Слободкин старшину своего вспомнил, Брагу. Тот всегда особый подход имел к солдату. Бывало, крик нет: «Подъем!», а сам каждого, и его, Слободкина, в том числе, быстрым, но внимательным взглядом смерит. Все ли в полном порядке, красноармеец Слободкин? Сыт ли ты? Не тяжело ли тебе? Не болит ли что? Нет ли потертостей? Тут, если даже все тело твое сто нет, вскочишь, найдешь свое место в строю. А если скажет «Запевай!» — запоешь, как бы худо тебе ни было. Бывает ведь худо солдату? И еще как! У каждого своя забота, своя беда. Один всю семью потерял с самого начала войны. Другой пишет дивчине письма и складывает их в вещмешок, потому как почтовые ящики редко на войне попадаются. Слободкину, например, ни одного не встретилось за все время в белорусских лесах и болотах. Вот и копил письма до случая. Потом, нежданно-негаданно оказавшись после госпиталя и военного завода в Москве, не знал, что с письмами теми делать, куда отсылать. Только справки пробовал навести, с военкоматами вел переписку. Трудно, очень трудно найти человека во время войны. Мать показала Сергею один из ответов, полученных ею на запросы о судьбе сына. Она поседела от того ответа, а Слободкин запомнил его на всю жизнь. Черным по белому чья-то недрогнувшая рука вывела, что он, Слободкин С. А., «значится в списке убитых, умерших от ран и пропавших без вести»… Без вести он не пропал, от ран богу душу не отдал, не сгинул от вражьей пули. Выдюжил, вернулся к матери, успел застать ее в живых. Как-никак свиделись. А вот другого близкого человека и следа не сыскал, хотя сделал, вроде бы, все, что возможно и невозможно. И вот снова он в краю лесов, болот и полей с сожженными хатами, с разоренными почтами, с оборванными проводами. В бесконечной разлуке с любимой. Жива ли? Здорова ли? Где воюет? Работает? Может, кто-то другой ей встретился? На войне всяко бывает. Эту мысль Слободкин постарался как можно скорее прогнать от себя. Но все-таки вспомнился ему один разговор с матерью на эту тему. Мать сказала, когда он отважился поведать ей о любимой: «Видно, сынок, любишь по-настоящему. Господи, как я рада за тебя, Сереженька! Без любви какая жизнь? Люби, люби! Тебя любят, и ты люби. Тебя забыли — ты все равно люби, люби всегда. Я так понимаю. Только тогда человек человеком себя чувствует, когда любит, всем пожертвовать ради другого готов, даже жизнью. И жертвует, гибнет, а любовь остается. Понял что-нибудь? Ничего ты не понял, сынок, но поймешь когда-нибудь»…

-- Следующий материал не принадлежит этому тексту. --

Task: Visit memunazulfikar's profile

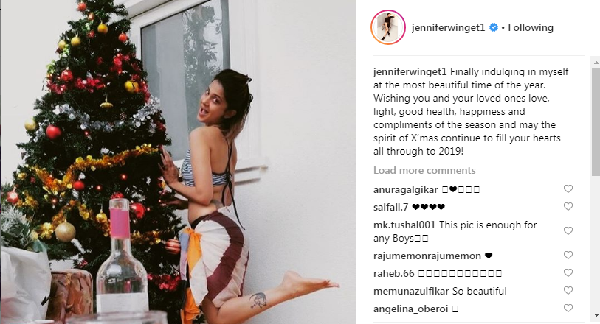Action: 411,291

Чудная у него все-таки была мама. Хорошая, очень хорошая, добрая, благородная, но чудная. Разве может любящий забыть? Может, она на отца намекала? Так ведь он никогда не любил ее. Она любила, а он притворялся. Подрос Серега, видел и понимал, что притворство, а что настоящее. А она почему-то не в состоянии была осознать этого.
— Что задумался? — толканул командир Слободкина, у которого огонек самокрутки уже прикипел к пальцам. — Кончать перекур будем или по второй еще высмолим?

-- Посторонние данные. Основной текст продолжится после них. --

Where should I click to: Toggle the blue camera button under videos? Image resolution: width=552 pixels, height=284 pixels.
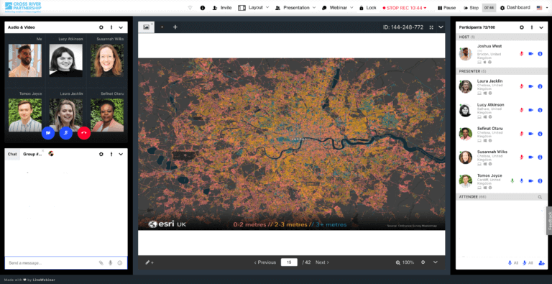[x=48, y=133]
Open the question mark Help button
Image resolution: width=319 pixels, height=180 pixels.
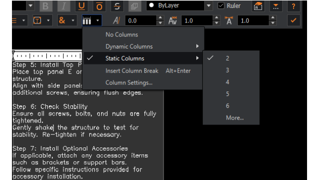click(294, 6)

Вместо ответа Слободкин резким движеньем поднялся, показывая пример товарищам. Ничего не сказал, но про себя целую речь произнес. Отдохнули, мол, двигаться можем, потертостей нет, а если и есть, мы тебе потом как-нибудь скажем, командир. А сейчас все в порядке и у меня, и у Плужникова с Евдокушиным. Про Старика ты сам все знаешь.
Шагали молча, прислушиваясь к шуршанию травы, к шелесту веток орешин, хлеставших по лицам, к дыханию друг друга. Примерно через час тишина разорвалась резко и грозно. Сперва километрах в двух трех зарокотали моторы, потом совсем рядом — у Слободкина даже заложило уши — и еще спустя какие-то мгновения в просветах между кустов на большаке, параллельно которому они в данный момент двигались, замелькали танки.
Тяжелые машины шли сплошняком, суетно, словно стараясь перегнать друг друга. Над дорогой, накрытой частой сетью дождя, поднимался все выше синий смрад, отдававший едким перегаром бензина и тавота.